── EXERCISE DATA ──
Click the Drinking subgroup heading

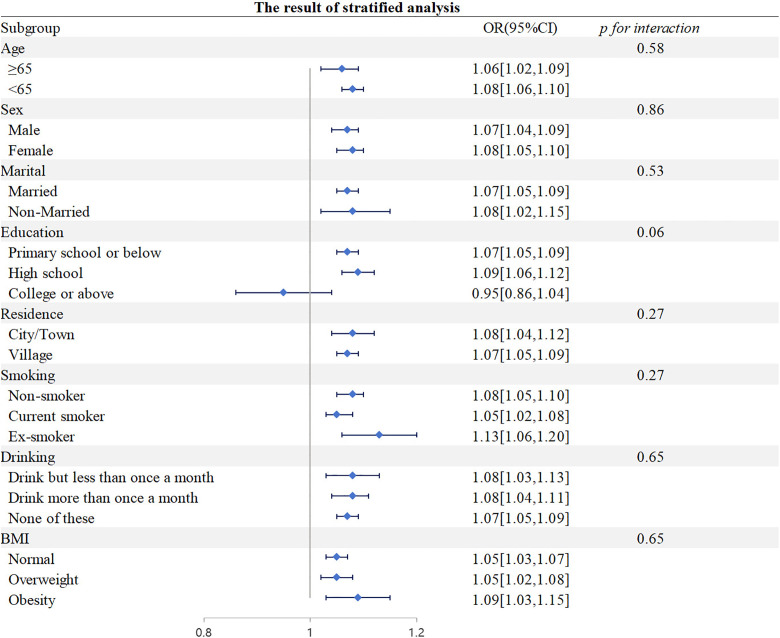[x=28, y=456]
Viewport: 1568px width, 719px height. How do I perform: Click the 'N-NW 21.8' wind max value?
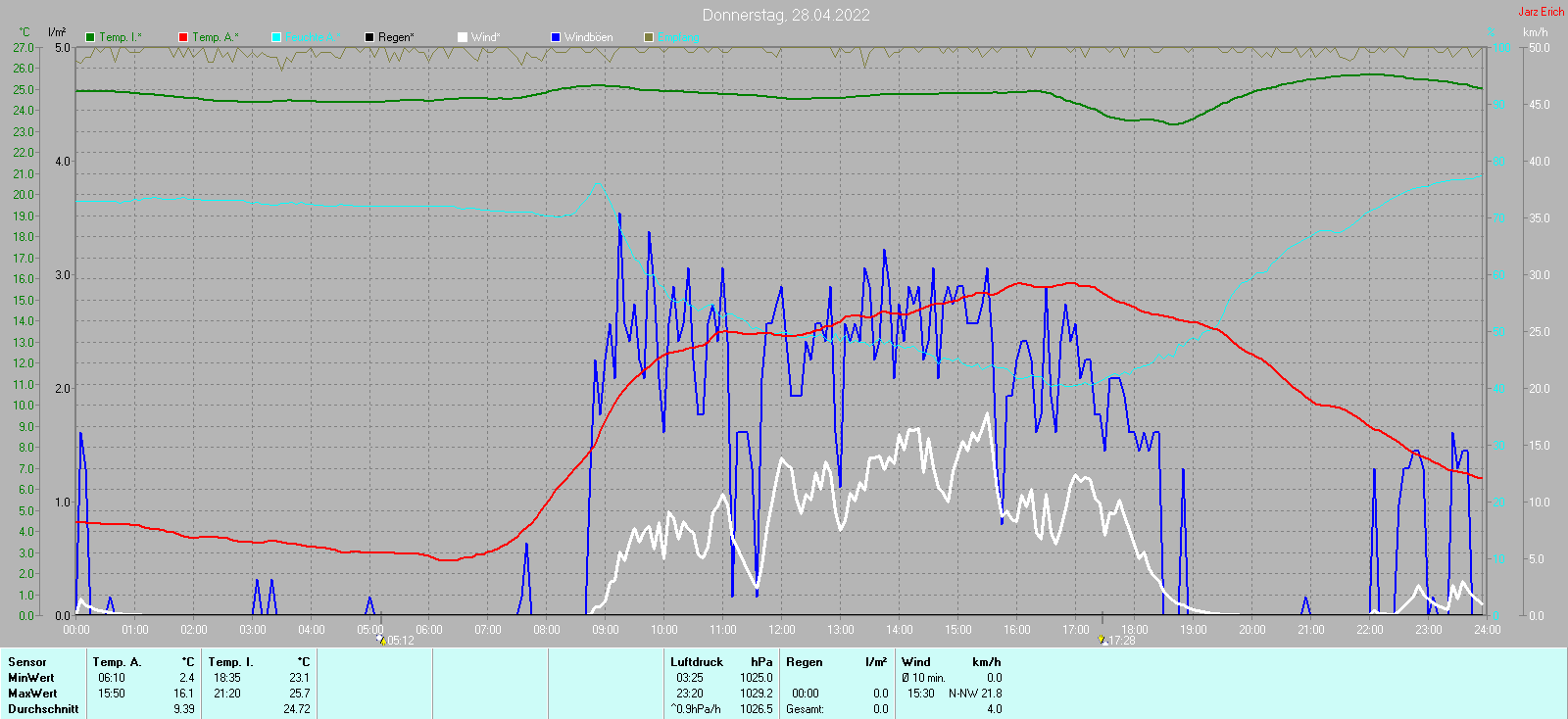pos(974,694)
───
── EXERCISE DATA ──
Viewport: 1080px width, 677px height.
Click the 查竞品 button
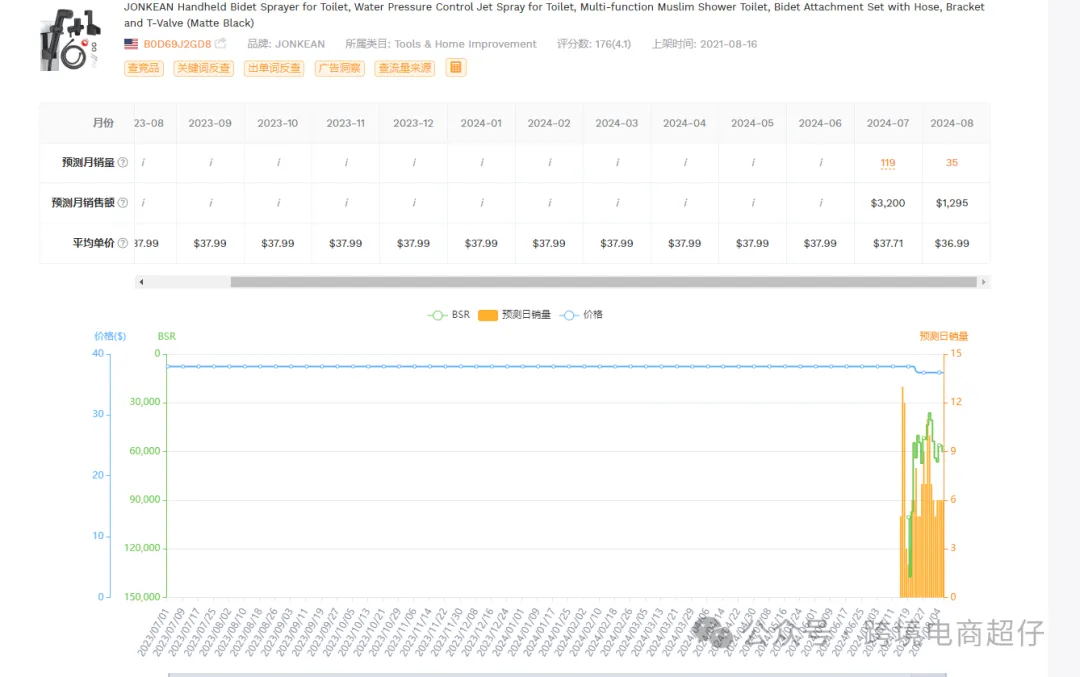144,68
───
── EXERCISE DATA ──
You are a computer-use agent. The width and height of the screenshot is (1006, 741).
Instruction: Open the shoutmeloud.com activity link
───
Given the records above, reproduce precisely and only the lines between the line holding "You are a computer-use" and the line holding "Instruction: Open the", inclusive.

**FINAL ANSWER:**
You are a computer-use agent. The width and height of the screenshot is (1006, 741).
Instruction: Open the shoutmeloud.com activity link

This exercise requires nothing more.